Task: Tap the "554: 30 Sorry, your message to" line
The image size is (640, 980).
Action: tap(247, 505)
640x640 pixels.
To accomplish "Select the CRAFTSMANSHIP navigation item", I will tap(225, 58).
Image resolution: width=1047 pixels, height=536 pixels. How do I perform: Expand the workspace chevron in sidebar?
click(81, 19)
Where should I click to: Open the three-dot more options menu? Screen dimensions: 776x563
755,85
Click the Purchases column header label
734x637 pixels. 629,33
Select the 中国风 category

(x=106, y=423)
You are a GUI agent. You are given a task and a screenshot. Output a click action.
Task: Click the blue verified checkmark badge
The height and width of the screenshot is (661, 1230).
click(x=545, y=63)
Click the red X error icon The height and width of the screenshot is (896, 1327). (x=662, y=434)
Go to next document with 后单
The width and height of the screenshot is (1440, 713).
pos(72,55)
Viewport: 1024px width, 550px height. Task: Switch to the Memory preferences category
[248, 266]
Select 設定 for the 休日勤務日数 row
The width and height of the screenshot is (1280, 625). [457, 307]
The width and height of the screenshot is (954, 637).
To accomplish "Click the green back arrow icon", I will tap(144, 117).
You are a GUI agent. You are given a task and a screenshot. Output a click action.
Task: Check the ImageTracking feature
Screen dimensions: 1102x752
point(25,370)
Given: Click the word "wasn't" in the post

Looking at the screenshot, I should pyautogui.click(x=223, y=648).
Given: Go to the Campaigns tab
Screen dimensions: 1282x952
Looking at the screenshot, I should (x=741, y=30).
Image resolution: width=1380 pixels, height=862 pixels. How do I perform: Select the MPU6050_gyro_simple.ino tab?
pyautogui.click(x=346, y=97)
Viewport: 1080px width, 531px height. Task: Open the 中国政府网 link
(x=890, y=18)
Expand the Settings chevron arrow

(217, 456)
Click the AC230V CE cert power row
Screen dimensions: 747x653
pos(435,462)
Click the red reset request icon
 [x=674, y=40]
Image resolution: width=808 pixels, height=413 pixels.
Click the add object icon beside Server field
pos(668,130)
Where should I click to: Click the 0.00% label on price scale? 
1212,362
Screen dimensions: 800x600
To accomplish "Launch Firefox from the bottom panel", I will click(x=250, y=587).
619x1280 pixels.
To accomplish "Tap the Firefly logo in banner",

####################

## WORK INSTRUCTIONS
Could you copy each line from the listing that has the word "accomplish" in it?

## WRITTEN ANSWER
To accomplish "Select the CRAFTSMANSHIP navigation item", I will tap(225, 58).
To accomplish "Click the green back arrow icon", I will tap(144, 117).
To accomplish "Launch Firefox from the bottom panel", I will click(x=250, y=587).
To accomplish "Tap the Firefly logo in banner",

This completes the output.